» Verilen alıntı:
PKK'nın isteyip de AKP'nin vermediği hiçbir şeyin kalmadığını milletvekilleri
büyük bir gururla televizyonların canlı yayınlarında anlatmış, gazete
köşelerinde servis etmişlerdir.
SİYASİ FITRATLARINA UYGUN
17-25 Aralık'ı soruyorsanız, açın
arşivlere bakın. HDP'nin bu konuyla neredeyse hiç ilgilenmediğini, sadece
AKP'yi elde tutmak için bir stepne olarak kullandığını, çok net biçimde
göreceksiniz. Erdoğan'ın başkanlık dayatmasına HDP karşı çıkmış gibi görünse
de, PKK bunun kendileri açısından bir sorun oluşturmadığını defalarca
açıklamıştır. Hatta bebek katili bu konuda güvence dahi vermiştir. AKP ile
HDP'nin koalisyon oluşturması neresinden bakılırsa bakılsın, her iki partinin
kimyasına da, siyasi fıtratına da son derece uygundur. Bize sorarsanız,
bakanlıkların paylaşımından başka aralarında bir sorun yoktur.

» Verilen bilgiler:
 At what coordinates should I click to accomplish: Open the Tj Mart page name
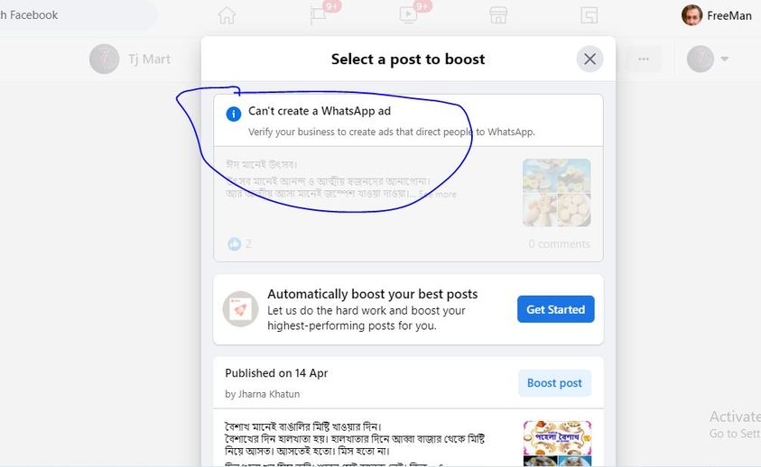pyautogui.click(x=150, y=60)

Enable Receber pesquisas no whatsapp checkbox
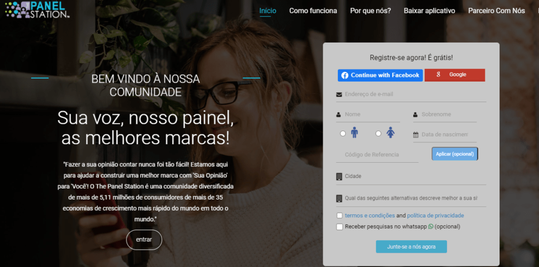[x=340, y=227]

» Sorun: AKP ile HDP koalisyonuna dair yukarıdaki alıntıyı baştan sona, hiçbir değişiklik yapmadan tekrar yazın.

» Doğru cevap:
PKK'nın isteyip de AKP'nin vermediği hiçbir şeyin kalmadığını milletvekilleri
büyük bir gururla televizyonların canlı yayınlarında anlatmış, gazete
köşelerinde servis etmişlerdir.
SİYASİ FITRATLARINA UYGUN
17-25 Aralık'ı soruyorsanız, açın
arşivlere bakın. HDP'nin bu konuyla neredeyse hiç ilgilenmediğini, sadece
AKP'yi elde tutmak için bir stepne olarak kullandığını, çok net biçimde
göreceksiniz. Erdoğan'ın başkanlık dayatmasına HDP karşı çıkmış gibi görünse
de, PKK bunun kendileri açısından bir sorun oluşturmadığını defalarca
açıklamıştır. Hatta bebek katili bu konuda güvence dahi vermiştir. AKP ile
HDP'nin koalisyon oluşturması neresinden bakılırsa bakılsın, her iki partinin
kimyasına da, siyasi fıtratına da son derece uygundur. Bize sorarsanız,
bakanlıkların paylaşımından başka aralarında bir sorun yoktur.